I mentioned in an email update I’m planning to sell all my Series I Savings Bonds (“I Bonds”) with a fixed rate of 0.3% or below next year. These I Bonds were bought during the last 9 years. The fixed rate on I Bonds was between 0.0% and 0.3% since May 2009, until it was raised to 0.5% only this month.
My motivation to sell is primarily driven by the large gap between the low fixed rates on those I Bonds and the current TIPS yield. For example the current real (after-inflation) yield on 5-year TIPS is 1.1%. The yield on longer term TIPS is even higher.

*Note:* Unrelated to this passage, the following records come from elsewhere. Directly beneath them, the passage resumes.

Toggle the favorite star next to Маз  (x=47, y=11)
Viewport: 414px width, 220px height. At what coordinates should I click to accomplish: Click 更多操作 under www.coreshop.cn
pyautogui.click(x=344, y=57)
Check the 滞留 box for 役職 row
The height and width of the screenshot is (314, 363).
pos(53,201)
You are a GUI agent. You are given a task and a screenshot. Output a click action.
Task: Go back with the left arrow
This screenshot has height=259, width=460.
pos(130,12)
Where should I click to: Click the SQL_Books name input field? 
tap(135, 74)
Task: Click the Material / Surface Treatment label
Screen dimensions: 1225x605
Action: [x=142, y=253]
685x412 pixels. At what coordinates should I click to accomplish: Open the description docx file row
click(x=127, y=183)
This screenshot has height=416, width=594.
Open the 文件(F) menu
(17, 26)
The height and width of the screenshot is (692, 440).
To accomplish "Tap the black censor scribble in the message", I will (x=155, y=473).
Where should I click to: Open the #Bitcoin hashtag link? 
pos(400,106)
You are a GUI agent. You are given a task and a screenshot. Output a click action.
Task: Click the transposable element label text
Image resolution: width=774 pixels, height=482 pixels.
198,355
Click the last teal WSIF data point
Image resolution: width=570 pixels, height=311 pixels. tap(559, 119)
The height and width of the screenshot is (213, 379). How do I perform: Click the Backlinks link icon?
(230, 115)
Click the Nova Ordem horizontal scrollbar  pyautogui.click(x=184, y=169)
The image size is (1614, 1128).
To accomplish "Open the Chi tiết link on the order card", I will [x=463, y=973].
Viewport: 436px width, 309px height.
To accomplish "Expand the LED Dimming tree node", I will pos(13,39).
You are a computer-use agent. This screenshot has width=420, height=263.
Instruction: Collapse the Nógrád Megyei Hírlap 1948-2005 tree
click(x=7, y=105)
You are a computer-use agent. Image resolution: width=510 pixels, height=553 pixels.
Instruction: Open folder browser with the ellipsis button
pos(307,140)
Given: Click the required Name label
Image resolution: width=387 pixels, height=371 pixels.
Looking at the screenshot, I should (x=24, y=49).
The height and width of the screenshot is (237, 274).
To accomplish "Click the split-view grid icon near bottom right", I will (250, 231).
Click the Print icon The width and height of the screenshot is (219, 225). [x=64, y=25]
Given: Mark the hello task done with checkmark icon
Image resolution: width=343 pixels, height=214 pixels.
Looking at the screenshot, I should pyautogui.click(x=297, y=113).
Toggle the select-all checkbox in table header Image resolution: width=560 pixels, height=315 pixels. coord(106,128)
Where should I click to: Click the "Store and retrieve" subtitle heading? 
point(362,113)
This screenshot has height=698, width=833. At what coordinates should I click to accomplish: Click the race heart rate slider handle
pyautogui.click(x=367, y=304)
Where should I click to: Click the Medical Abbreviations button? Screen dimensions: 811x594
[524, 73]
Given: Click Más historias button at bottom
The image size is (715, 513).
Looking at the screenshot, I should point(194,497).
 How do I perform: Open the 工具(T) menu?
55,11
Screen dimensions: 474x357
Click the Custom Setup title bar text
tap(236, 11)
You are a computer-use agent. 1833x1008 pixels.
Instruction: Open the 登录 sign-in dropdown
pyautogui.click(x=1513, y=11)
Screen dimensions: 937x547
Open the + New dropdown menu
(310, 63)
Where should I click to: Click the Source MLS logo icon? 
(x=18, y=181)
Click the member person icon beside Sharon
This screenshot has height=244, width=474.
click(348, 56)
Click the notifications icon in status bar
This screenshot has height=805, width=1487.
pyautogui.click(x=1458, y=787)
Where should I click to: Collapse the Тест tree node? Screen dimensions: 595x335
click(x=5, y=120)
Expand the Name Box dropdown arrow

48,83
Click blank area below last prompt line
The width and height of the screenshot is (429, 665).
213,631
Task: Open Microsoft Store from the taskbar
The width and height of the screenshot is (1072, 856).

Several readers replied and pointed out some reasons for keeping the I Bonds despite their low fixed rates:
1. The existing I Bonds already accrued some interest. Selling them now will trigger paying federal income tax on the accrued interest (I Bonds are exempt from state and local taxes).
2. If some of the I Bonds haven’t been held for 5 years, selling them now will forfeit 3 months worth of interest.
3. I Bonds are tax deferred. If your tax rate is high now and it will be lower when you retire, holding on to them until you retire will arbitrage the difference in tax rates.
4. I Bonds are guaranteed never to lose value.
5. There is a limit on how much new I Bonds each person can buy each year. If you max out your quota for I Bonds at the new 0.5% fixed rate, you won’t be able to buy additional I Bonds after selling your existing I Bonds. The money has to go somewhere else (regular bonds not indexed for inflation or TIPS), none of which has features #3 and #4.
These factors in favor of holding on to the low-rate I Bonds are all true. Still, there has to be point when it’s better to sell and switch to TIPS. If 1.1% real yield doesn’t do it, what about 2.1% or 3.1%? Will you still hold on to 0.3% fixed rate I Bonds when you can get TIPS yielding 3% after inflation? There is no limit on how much TIPS you can buy.
We need to quantify the advantages of holding on to the low-rate I Bonds. Then we will see whether the advantages are able to overcome the yield difference. I created a spreadsheet for comparing two scenarios:
A) Hold on to an existing I Bond. Defer tax to the future when the tax rate is potentially lower.
B) Pay any tax and penalty now. Invest the proceeds in TIPS in a taxable account. Pay tax on interest every year.
The spreadsheet is interactive. Assumptions are in blue. Please feel free to change those to numbers applicable to you. The other cells are calculated. Please don’t overwrite those.
You get the current value and the composite interest rate of your I Bond from the Savings Bond Calculator. If the bond hasn’t been held for 5 years, the value displayed by the Savings Bond Calculator already reflects the 3-month interest penalty. If you don’t remember the fixed rate for your I Bond, you can look it up by its issue date.
In the scenario shown, I have an I Bond bought in 2010. The fixed rate is 0.2%. It’s been held for more than 5 years already. In Scenario A I would hold it for another 22 years. The average inflation in the next 22 years is estimated from the difference in yield between 20-year nominal Treasury bonds and 20-year TIPS. Finally, suppose I pay a higher tax rate in the next 22 years than the tax rate afterwards.
Under those assumptions I’m still better off with switching to TIPS and just pay taxes every year, even at a higher rate. If my tax rates are more or less equal between now and the future, it will be even better to switch to higher yielding TIPS because there isn’t much tax rate arbitrage. If I’m able to put TIPS in an IRA it will be better still.
The result may be different under a different set of assumptions. So play with the spreadsheet with your own assumptions and different scenarios and see how it goes for you.